5 — Galaxy reconnect recreate (high-risk)

Problem (verified)

GalaxyMxSession.ConnectAsync (Driver.Galaxy/Runtime/GalaxyMxSession.cs:58-69) is idempotent: if (_session is not null) return;. When the gateway restarts and the session goes Faulted/NotFound, _session is still a non-null (dead) handle, so ConnectAsync is a silent no-op. GalaxyDriver.ReopenAsync (GalaxyDriver.cs:289) calls it expecting a reconnect → no-op; ReconnectSupervisor.RecoveryLoopAsync (Driver.Galaxy/Runtime/ReconnectSupervisor.cs:158-186) sees reopen "succeed", proceeds to replay (which fails on the dead session), and loops forever (backoff capped 30s).

Decision — recreate on reopen

Add a recreate path to GalaxyMxSession (e.g. RecreateAsync/DisposeSessionForRecreationAsync) that disposes + nulls _session and _ownedClient, and have ReopenAsync call it before ConnectAsync so a reopen always routes through the happy-path create (OpenSessionAsync + RegisterAsync). Confirm what status/exception marks Faulted/NotFound and that the dispose is safe (gRPC channel teardown). Keep the supervisor's backoff loop; it now actually recovers.

Tests

A reconnect test asserting that after a faulted session, the reopen path creates a new session (new handle / OpenSessionAsync called again) rather than no-op'ing. Mirror any existing ReconnectSupervisor/session tests.

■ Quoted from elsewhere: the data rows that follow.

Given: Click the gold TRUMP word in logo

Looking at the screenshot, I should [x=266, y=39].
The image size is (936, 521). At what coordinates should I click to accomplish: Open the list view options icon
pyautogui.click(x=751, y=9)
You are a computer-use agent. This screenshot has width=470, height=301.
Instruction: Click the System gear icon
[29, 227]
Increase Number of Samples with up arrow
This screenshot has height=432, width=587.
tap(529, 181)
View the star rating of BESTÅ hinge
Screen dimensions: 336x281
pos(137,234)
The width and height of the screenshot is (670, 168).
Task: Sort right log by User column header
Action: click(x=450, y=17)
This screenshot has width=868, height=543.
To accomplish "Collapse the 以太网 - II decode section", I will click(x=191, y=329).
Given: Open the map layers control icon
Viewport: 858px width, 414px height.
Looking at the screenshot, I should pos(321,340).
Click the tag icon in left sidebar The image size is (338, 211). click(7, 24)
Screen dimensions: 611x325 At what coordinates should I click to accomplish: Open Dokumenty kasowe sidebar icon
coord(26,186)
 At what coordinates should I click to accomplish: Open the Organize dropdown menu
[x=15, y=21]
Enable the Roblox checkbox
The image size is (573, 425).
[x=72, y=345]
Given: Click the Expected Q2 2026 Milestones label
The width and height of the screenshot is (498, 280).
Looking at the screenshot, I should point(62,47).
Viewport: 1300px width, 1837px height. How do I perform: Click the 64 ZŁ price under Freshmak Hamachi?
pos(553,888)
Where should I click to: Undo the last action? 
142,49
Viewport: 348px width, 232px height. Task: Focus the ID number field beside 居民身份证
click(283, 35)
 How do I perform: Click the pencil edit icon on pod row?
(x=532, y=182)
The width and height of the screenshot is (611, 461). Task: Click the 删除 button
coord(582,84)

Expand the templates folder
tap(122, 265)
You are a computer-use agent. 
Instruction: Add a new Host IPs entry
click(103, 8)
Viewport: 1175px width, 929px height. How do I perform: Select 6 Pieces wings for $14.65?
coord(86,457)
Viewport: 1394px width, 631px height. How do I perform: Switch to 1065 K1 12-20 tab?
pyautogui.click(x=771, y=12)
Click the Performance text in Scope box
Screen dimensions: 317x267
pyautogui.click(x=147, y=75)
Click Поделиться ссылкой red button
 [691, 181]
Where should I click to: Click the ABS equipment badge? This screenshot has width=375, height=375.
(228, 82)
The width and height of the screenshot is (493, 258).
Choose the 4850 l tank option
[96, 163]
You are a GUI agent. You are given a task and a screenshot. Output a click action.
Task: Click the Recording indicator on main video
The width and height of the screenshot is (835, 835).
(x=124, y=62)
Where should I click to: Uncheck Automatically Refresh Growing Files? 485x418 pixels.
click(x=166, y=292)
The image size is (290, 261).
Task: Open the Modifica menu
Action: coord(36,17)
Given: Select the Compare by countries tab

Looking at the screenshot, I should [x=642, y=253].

6 — Live-pill circuit health (standard)

Problem (verified)

ScriptLog.razor:122 and Alerts.razor:132 set _connected = true once in OnInitialized and never update it; the pill markup binds to that set-once bool. IInProcessBroadcaster<T> (AdminUI/Hubs/IInProcessBroadcaster.cs) exposes only Received + Publish — no health signal.

Decision

  • Extend IInProcessBroadcaster<T> with a connection-health signal (bool IsConnected + event … ConnectionStateChanged). The bridge actors (ScriptLogSignalRBridge / AlertSignalRBridge) set it from their DPS-subscription health (SubscribeAck up / failure down). The razors bind the pill to it and subscribe/unsubscribe like DriverStatusPanel.razor (OnConnectionStateChangedInvokeAsync(StateHasChanged)).
  • Dead-circuit case (node recreate kills the server-side circuit — the component is dead and cannot self-update its pill): this is Blazor Server's built-in reconnection concern. Verify the default reconnect overlay is present/visible (it is what actually signals a dropped circuit) rather than trying to fake liveness from a dead component. If absent, add the standard Blazor reconnect UI.

Tests

Broadcaster unit test for the new health signal + SetConnected propagation. Razor proven by docker-dev live-verify (no bUnit).


Sequencing & risk

Item Risk Notes
1 redundancy double-emit (A1 emit gate, A2 historian gate) high-risk independent subsystem; A1∥A2 (different files)
5 Galaxy reconnect high-risk independent subsystem (Galaxy driver)
2 Timed-shelve picker small razor-only, live-verify
3a chip auto-clear / 3b CorrelationId small razor / mechanical refactor
6 live-pill standard interface + bridge + 2 razors
4 rig cleanup trivial/operational last

The two high-risk items (1, 5) are in different subsystems and can run in parallel with each other and with the UI items (2, 3, 6). Rig cleanup (4) is last. TDD where there's logic; UI proven by docker-dev /run live-verify (agent drives — login disabled on docker-dev).

Hard rules

Stage by explicit path (never git add .); never stage sql_login.txt / src/Server/.../Host/pki/; never echo the gateway API key into a new tracked file; no force-push, no --no-verify; no Configuration entity / EF migration change (none of these items needs one). Build on a feature branch off master.